TEXT PASSAGE =>
>> BEGIN
Consolidation among the major players will further enhance the industry’s competitive position. One more merger among the largest operators would bring the number of major high-spec drillship operators from four to three. RIG and SDRL reportedly discussed a merger last October. A three-player offshore drilling industry would significantly enhance pricing power among the remaining operators.
All the while, rigs will continue to depreciate, and idle rigs will be scrapped. As additional supply comes offline, offshore drillers will become price setters rather than price takers. Cash flow will inflect higher, and returns to shareholders will increase considerably.
Why Valaris?
Despite VAL’s atrocious stock price action over the past few quarters, not much has changed with regard to its fundamentals.
VAL’s stock rose from the low-$20s in 2021 to $80 in 2024. Over this timeframe, drillship day rates more than doubled, from $200,000s per day to the high-$400,000s. The shares were then cut in half, even though day rates have only fallen to the mid-$400,000s range.
At present, VAL is operating at a slight free cash flow surplus. The company’s backlog covers 94% of its management’s revenue guidance for 2025. It remains conservatively capitalized, which offers downside protection in the event day rates remain weak.
All in all, VAL offers investors the best combination of newer, high-spec rigs, low debt, and increasing profitability as old contracts expire and the rigs in its fleet are recontracted at higher day rates. The company owns 20% of the world’s seventh-generation drillship fleet. Outside of the two eighth-generation drillships, these vessels will be the first to be leased, as they provide the most capital-efficient alternative to E&P customers.
>> END
AIM A => Arrange every line of the listing as a numbered list, omitting any blank lines.
The offshore drilling passage and the listing have no connection to each other.

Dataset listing
>> BEGIN
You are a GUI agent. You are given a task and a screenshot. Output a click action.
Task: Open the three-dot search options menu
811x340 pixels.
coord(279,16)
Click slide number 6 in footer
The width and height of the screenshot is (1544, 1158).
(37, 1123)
>> END
AIM B => Translate this sentence from the offshore drilling passage into Spanish: "At present, VAL is operating at a slight free cash flow surplus."

CORRECT RESPONSE A =>
1. You are a GUI agent. You are given a task and a screenshot. Output a click action.
2. Task: Open the three-dot search options menu
3. 811x340 pixels.
4. coord(279,16)
5. Click slide number 6 in footer
6. The width and height of the screenshot is (1544, 1158).
7. (37, 1123)

CORRECT RESPONSE B => En la actualidad, VAL opera con un ligero superávit de flujo de caja libre.